# Work item:
Please decide whether each statement agrees with the conjunctivitis text, answering yes or no and quoting the words of the text that settle it: (a) a viral cause usually brings a watery discharge; (b) eye drops are given in every case of conjunctivitis; (c) foreign bodies are a common cause of a pink or red eye.

Conjunctivitis is the term used by medical doctors to describe inflammation of the conjunctiva which is a normally transparent covering of the eye. In simple terms, conjunctivitis is "pink eye."
The conjunctiva normally has fine blood vessels within it which can be seen under close inspection. When the conjunctiva becomes irritated or inflamed, these vessels enlarge and become more prominent and the eye turns pink or red.
There are many causes of conjunctivitis: bacteria, viruses and allergies to name a few.
Bacterial causes usually are associated with considerable amounts of pus. Viruses are often associated with a runny nose, sore throat and fever. The discharge is usually watery and often tinged with blood. Allergies also produce discharge and itchiness. Often it is difficult to differentiate between these causes but a thorough examination by Dr. Kronwith can help.
Rare causes of a pink or red eye include foreign bodies, corneal infections and inflammation in the interior of the eye. If what is assumed to be a simple conjunctivitis does not go away in a few days, or is associated with pain, poor vision or light sensitivity, your child should be seen by a pediatric ophthalmologist immediately.
Conjunctivitis, depending upon the cause, is often treated with eye drops. The doctor will prescribe these if he or she feels they are needed.

# Dataset content:

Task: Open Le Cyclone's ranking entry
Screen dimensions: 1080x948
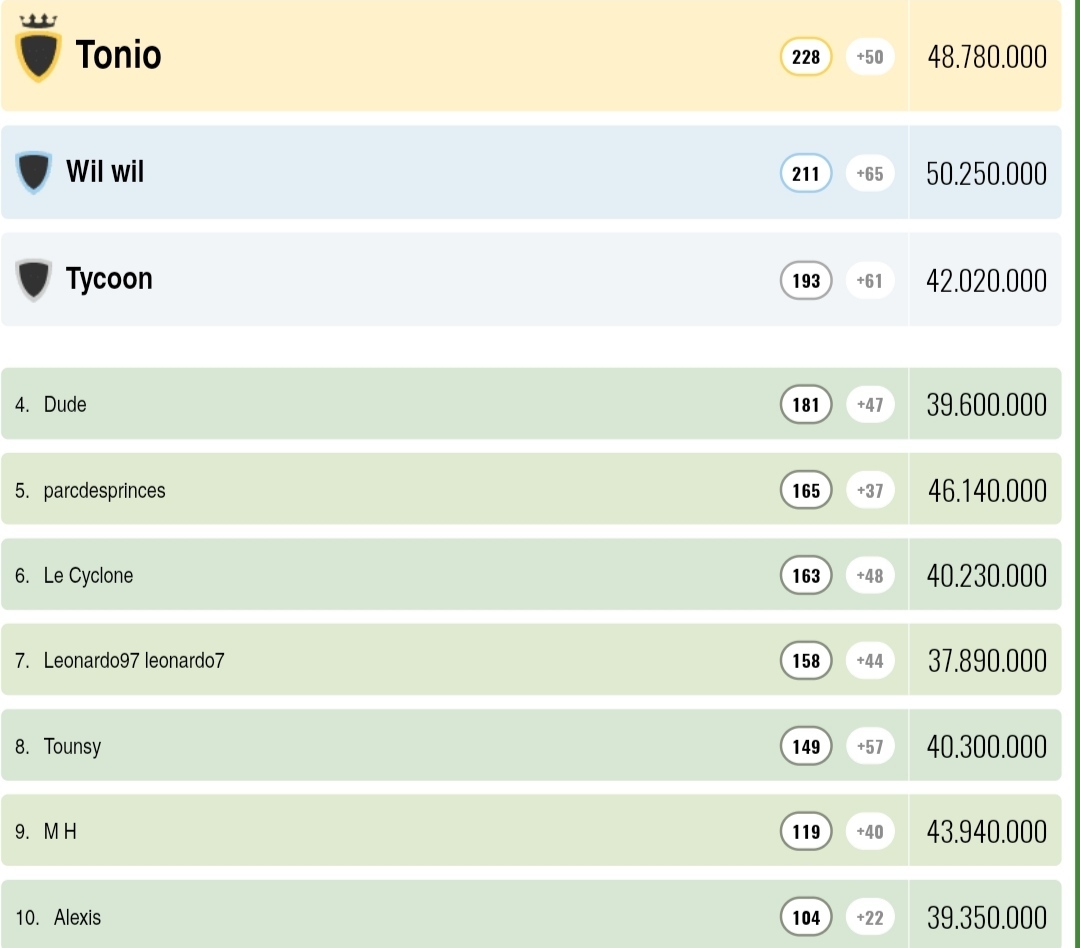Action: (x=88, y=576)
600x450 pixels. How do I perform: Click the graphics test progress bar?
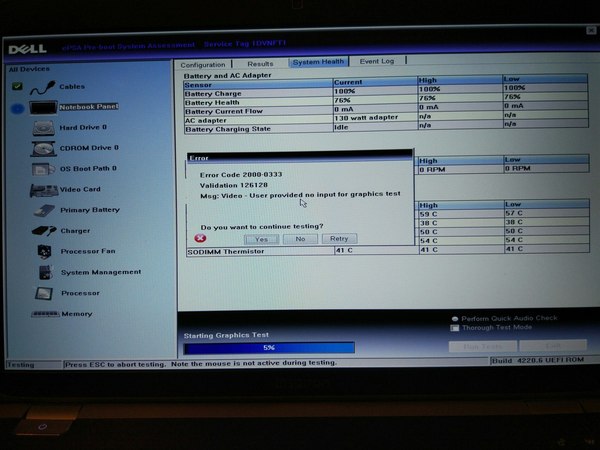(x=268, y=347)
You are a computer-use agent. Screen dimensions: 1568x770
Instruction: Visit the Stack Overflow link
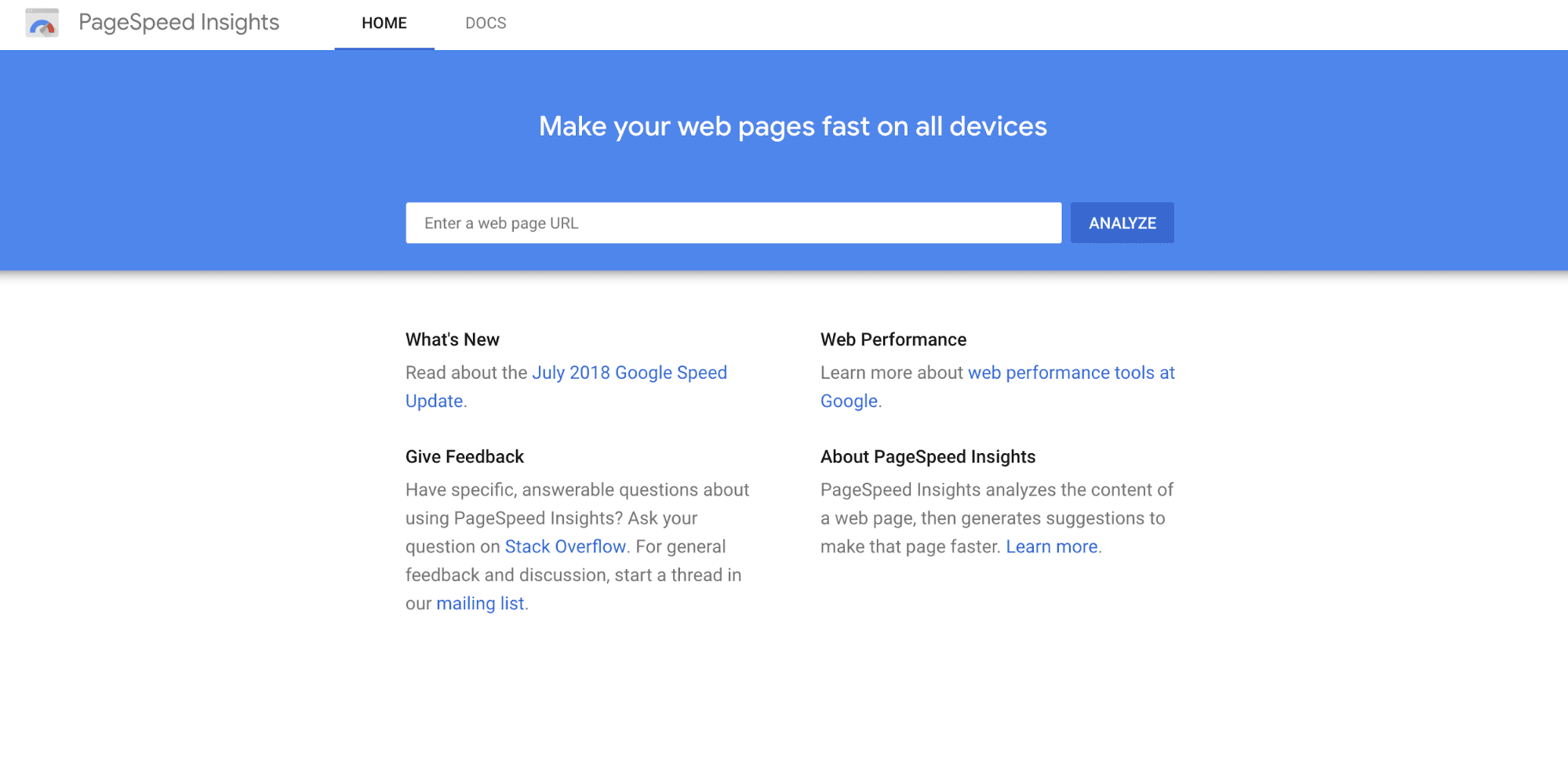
==
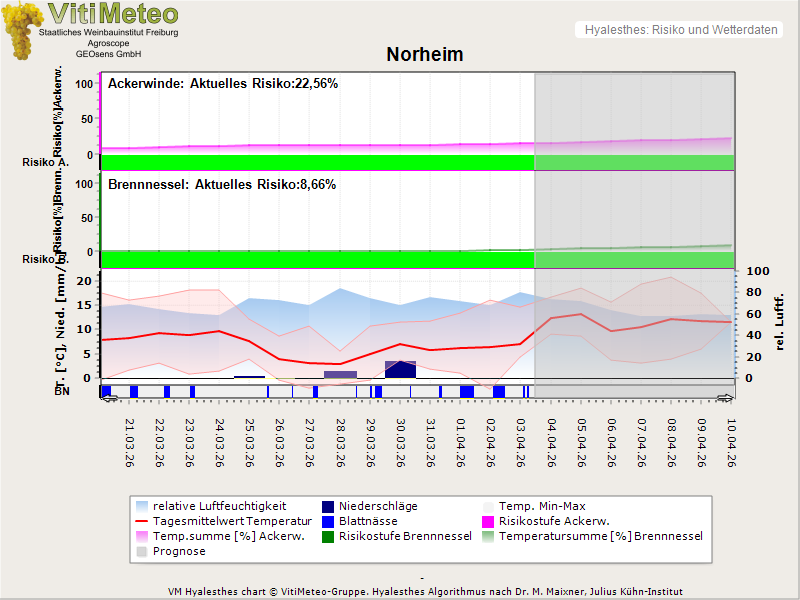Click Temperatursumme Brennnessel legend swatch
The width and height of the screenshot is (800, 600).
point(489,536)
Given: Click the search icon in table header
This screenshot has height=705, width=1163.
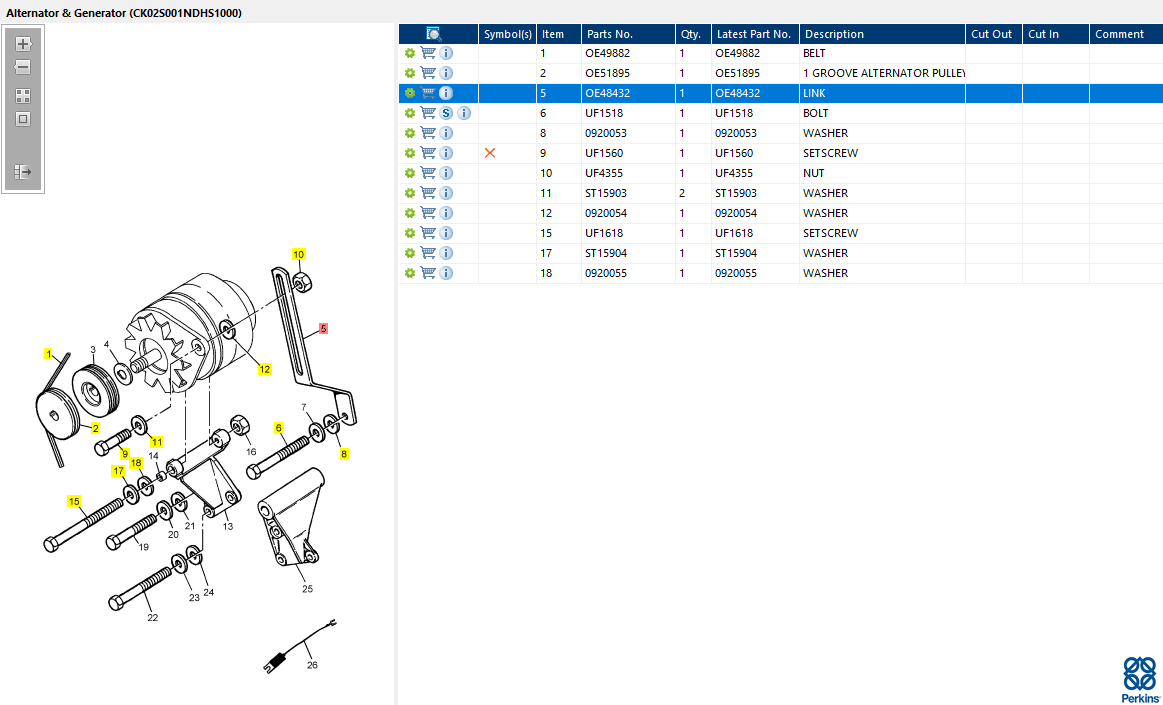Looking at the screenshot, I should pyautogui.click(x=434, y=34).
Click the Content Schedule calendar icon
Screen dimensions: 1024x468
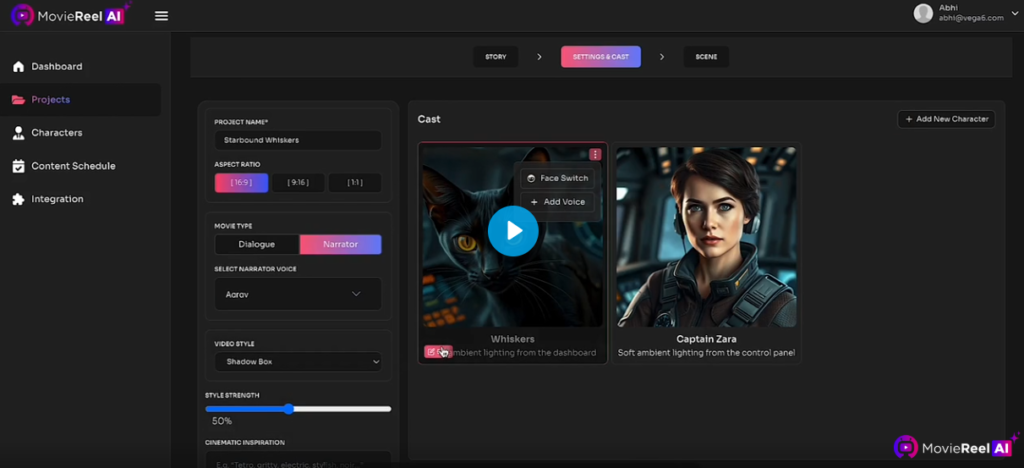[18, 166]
* * *
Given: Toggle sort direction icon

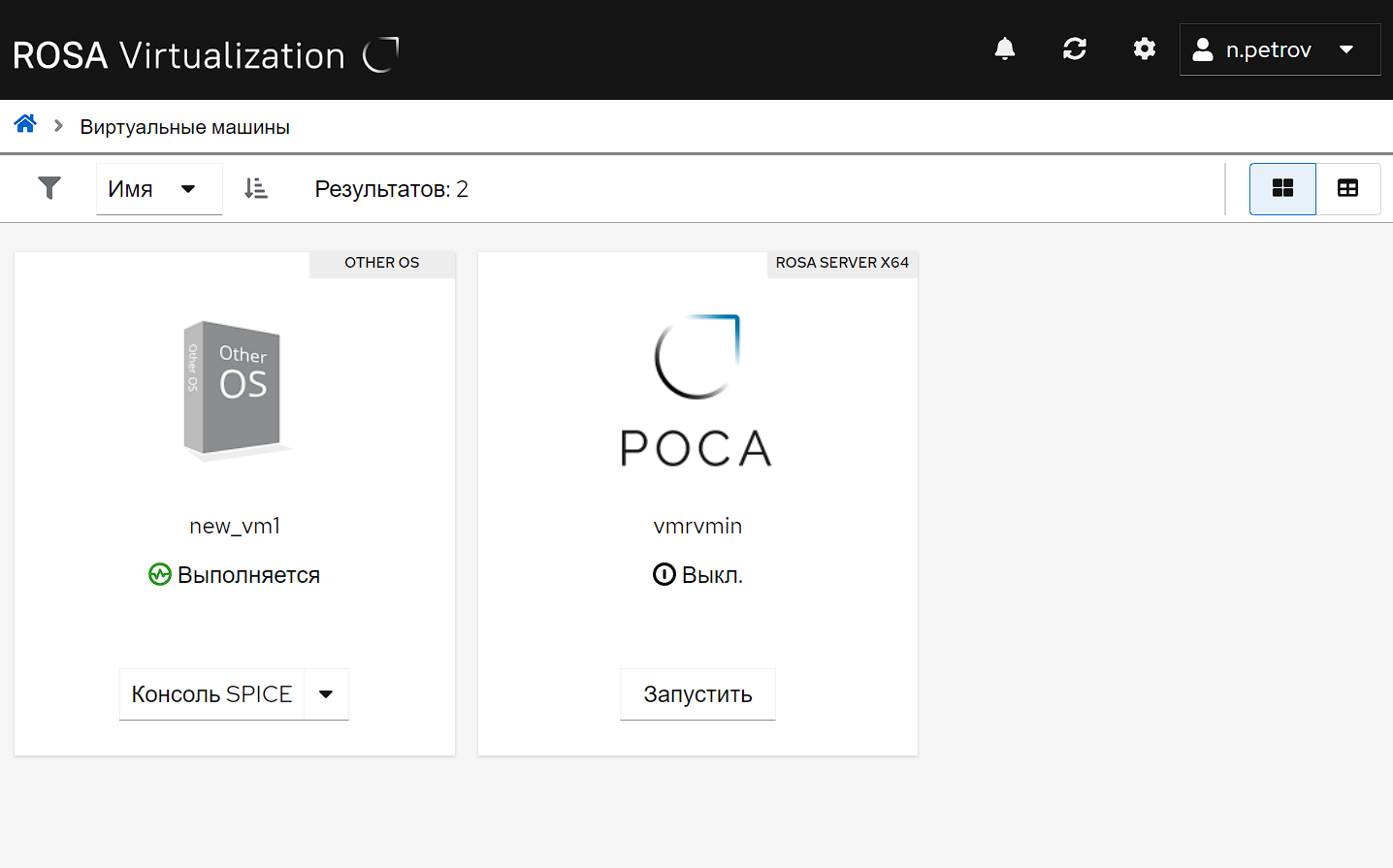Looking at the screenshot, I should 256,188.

# Exercise answer:
(a) Yes: "The discharge is usually watery and often tinged with blood."
(b) No: "is often treated with eye drops. The doctor will prescribe these if he or she feels they are needed."
(c) No: "Rare causes of a pink or red eye include foreign bodies"